O desafio de se conviver em sociedade

Enviada em 18/11/2021

O artigo 3° da Constituição Federal estipula como objetivo fundamental da República Brasileira o bem a todos, sem qualquer tipo de discriminação. No entanto, é flagrante o desrespeito a esse preceito constitucional, quando se constata que o país não tem respostas eficazes para questões que impedem o bem estar social. Um dos fatores que atrapalham a comodidade da população é o desafio de se conviver em sociedade, e esse problema seve ser debatido.

Primeiramente, é importante destacar que o imaginário coletivo distorcido agrava a situação. Muitos brasileiros têm dificuldades em aceitar o diferente. Ancoradas em valores ultrapassados, muitas pessoas acabam por normatizar condutas altamente condenáveis, sob esse aspecto, o inconveniente de uma boa relação humana persiste no país porque é sustentada por uma visão de mundo preconceituosa que favorece as desigualdades que permeiam a sociedade brasileira. Trata-se de uma conduta oposta às conclusões da filósofa Hannah Arendt, segundo quem, preocupa-se com a diversidade e com o entorno social que é um gesto vital à vida em sociedade.

Além disso, a necessecidade de se tornar independente de qualquer outra pessoa é uma característica presente nos jovens hodiernos, que vai contra os princípios fundamentais de um bom convívio social. Outro fator que promove a dificuldade em relacionamentos sociais é o distanciamento consequente da internet. Pesquisas feitas pelo Mobile Time indicam que 81% dos brasileiros tem acesso à internet e 70,3% deles utilizam redes sociais como seus principais meios de comunicação, e essa grande participação nos meios digitais influenciam negativamente nas interações humanas.

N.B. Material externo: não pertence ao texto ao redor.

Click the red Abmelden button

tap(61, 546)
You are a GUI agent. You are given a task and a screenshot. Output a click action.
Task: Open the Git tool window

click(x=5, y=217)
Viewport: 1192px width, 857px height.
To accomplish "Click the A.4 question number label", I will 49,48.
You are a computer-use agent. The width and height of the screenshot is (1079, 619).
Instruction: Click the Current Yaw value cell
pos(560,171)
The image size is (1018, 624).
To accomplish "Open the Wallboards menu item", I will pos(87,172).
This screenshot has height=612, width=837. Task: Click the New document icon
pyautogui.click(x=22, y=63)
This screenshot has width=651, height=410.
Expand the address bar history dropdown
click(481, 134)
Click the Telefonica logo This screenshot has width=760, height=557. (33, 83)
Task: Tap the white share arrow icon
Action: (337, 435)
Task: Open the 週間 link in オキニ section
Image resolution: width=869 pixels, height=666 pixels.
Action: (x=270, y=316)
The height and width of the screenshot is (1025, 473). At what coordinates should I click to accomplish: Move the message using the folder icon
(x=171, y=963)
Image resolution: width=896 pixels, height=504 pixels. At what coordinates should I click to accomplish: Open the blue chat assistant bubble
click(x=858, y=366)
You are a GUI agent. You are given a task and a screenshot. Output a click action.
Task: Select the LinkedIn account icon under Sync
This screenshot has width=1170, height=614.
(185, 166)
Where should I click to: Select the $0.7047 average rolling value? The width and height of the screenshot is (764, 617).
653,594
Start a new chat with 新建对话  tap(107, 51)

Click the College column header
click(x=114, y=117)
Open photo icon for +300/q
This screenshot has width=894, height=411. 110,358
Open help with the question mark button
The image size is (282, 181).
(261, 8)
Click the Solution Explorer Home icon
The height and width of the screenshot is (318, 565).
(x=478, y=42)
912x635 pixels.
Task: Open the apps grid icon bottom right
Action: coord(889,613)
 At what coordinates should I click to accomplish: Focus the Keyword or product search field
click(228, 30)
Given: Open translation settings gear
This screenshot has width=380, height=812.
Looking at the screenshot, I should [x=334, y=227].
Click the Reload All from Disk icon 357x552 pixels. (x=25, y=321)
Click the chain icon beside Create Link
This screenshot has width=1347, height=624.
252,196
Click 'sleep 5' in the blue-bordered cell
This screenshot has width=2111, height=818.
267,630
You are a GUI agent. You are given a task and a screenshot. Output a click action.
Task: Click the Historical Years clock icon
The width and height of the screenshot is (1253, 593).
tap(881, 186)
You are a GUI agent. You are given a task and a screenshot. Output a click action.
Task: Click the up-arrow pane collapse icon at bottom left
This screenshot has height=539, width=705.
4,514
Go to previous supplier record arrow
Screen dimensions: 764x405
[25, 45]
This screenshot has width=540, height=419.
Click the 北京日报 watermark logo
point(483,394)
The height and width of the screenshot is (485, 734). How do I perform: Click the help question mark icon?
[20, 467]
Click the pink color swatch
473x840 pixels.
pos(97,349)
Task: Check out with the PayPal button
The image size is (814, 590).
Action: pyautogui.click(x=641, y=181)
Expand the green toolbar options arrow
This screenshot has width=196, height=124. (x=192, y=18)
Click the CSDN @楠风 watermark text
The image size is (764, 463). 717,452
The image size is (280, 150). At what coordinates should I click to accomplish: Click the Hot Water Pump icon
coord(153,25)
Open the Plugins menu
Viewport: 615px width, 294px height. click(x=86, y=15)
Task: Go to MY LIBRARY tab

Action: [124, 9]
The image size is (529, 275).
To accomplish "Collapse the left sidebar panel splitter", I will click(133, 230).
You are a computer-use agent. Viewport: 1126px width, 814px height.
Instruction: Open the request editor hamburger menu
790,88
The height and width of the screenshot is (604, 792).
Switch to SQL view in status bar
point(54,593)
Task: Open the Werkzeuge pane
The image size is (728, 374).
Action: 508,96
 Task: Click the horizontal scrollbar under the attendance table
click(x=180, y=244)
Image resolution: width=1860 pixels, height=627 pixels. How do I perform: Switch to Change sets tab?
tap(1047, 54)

Portanto, faz-se necessário que os empecilhos do convívio social sejam resolvidos. Para tanto, cabe ao Ministério da Educação apresentar às crianças e adolescentes a importância do contato e da harmonia entre as pessoas. Isso pode ser feita por meio da adição de disciplinas de interação pessoal nas grades curriculares das escolas, como por exemplo, jogos, brincadeiras e gincanas que estimulem o trabalho em equipe e colaboração entre os alunos. Desse modo, é esperado que as futuras gerações se tornem mais cooperativas com o próximo, e exerçam o ato de ser cidadão de forma respeitosa, empática e solidária.